The LGBM model consistently outperformed other models in predicting fractional drug release, achieving a MAE < 0.6. The addition of initial drug release measurements significantly improved model accuracy. Feature engineering reduced the number of input features from 17 to 15 without compromising prediction accuracy. SHAP analysis revealed that Time and T=1.0 (fractional drug release at 1 day) were the most influential features, with drug and polymer molecular weights also playing significant roles. The prospective study successfully designed and tested "fast" and "slow" release PLGA formulations based on the model's predictions, demonstrating good agreement between predicted and experimental release profiles. However, discrepancies were observed for a slow-release formulation, highlighting the need for more data on this type of formulation and the potential integration of PLGA hydrolysis information into the model. The study demonstrates the successful application of the LGBM model to predict and guide the design of novel LAI formulations. The study's dataset is available on Zenodo and ChemRxiv. The code supporting the study is on the Aspuru-Guzik Group's GitHub page and Zenodo.

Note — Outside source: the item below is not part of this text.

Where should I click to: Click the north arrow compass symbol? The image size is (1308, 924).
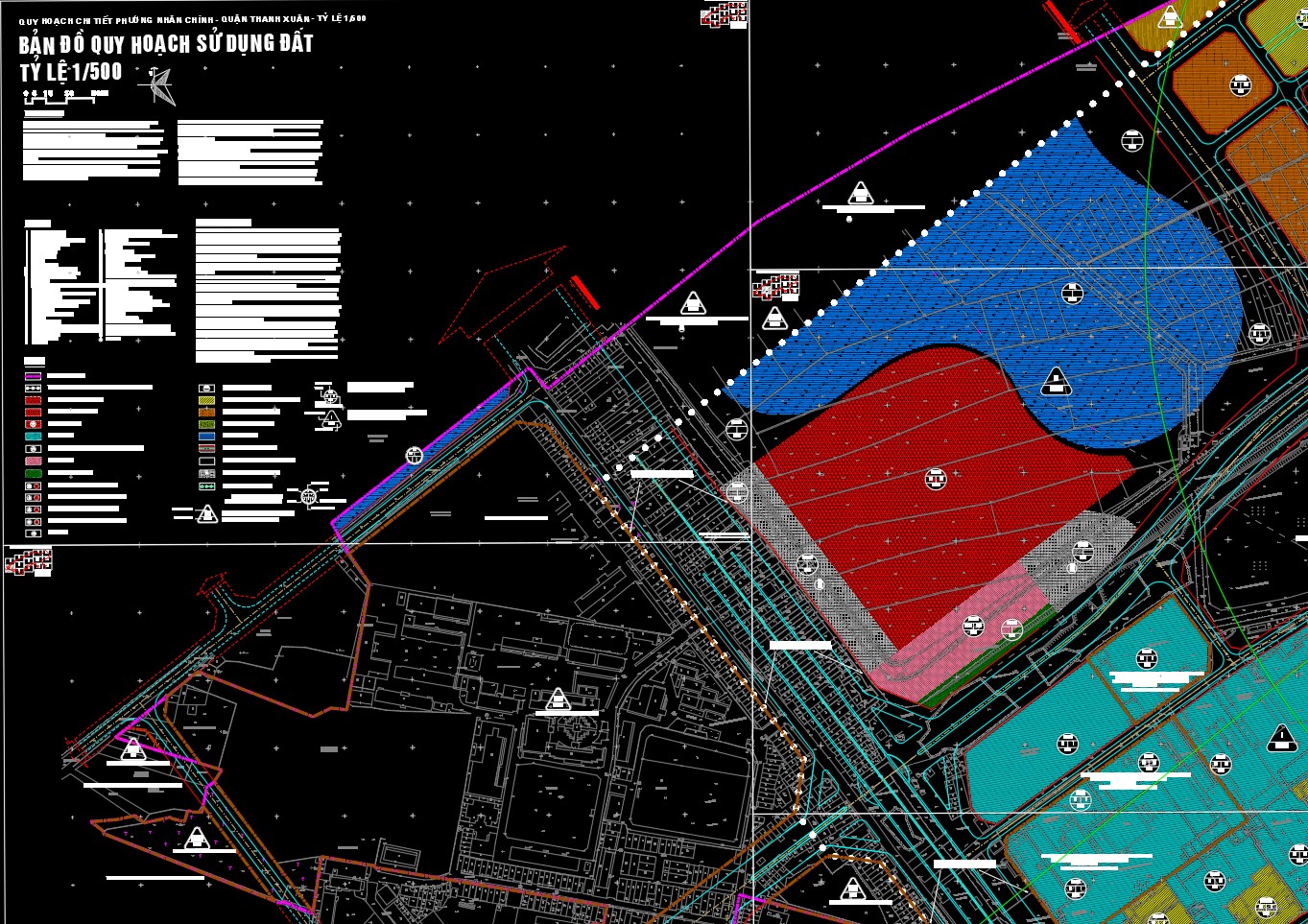[x=160, y=88]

This study successfully demonstrates the potential of machine learning, specifically the LGBM model, to significantly accelerate the development of long-acting injectables. The high accuracy of the model in predicting in vitro drug release, coupled with the insightful feature importance analysis provided by SHAP, offers a powerful tool for rational drug formulation design. The ability to guide the selection of polymer molecular weight, drug molecular weight, and other key parameters a priori represents a significant step forward. The prospective study further validates the model's predictive capabilities and its ability to direct the development of formulations with desired release profiles. The limitations identified, particularly the need for more data on slow-release formulations and the inclusion of PLGA hydrolysis kinetics, provide valuable directions for future research. The study’s open-source dataset and code contribute to the broader advancement of ML applications in pharmaceutical sciences.

This research establishes a robust machine learning framework for accelerating the design of polymeric long-acting injectables. The LGBM model's high predictive accuracy and interpretability, demonstrated through SHAP analysis and a successful prospective study, highlight its potential to significantly reduce development time and costs. Future work should focus on expanding the dataset to encompass a wider range of polymers, drug molecules, and release mechanisms, as well as incorporating factors like PLGA hydrolysis. This would enhance model accuracy and generalizability, further solidifying the role of ML in data-driven drug formulation development.

The study is limited by the size of the dataset, which although larger than previous studies, might not fully capture the complexity of all possible drug-polymer interactions. The focus on in vitro release profiles also means that in vivo performance needs further validation. The model's accuracy might be affected by the accuracy of the input data, and the inclusion of PLGA hydrolysis kinetics could improve its predictions for slow-release formulations.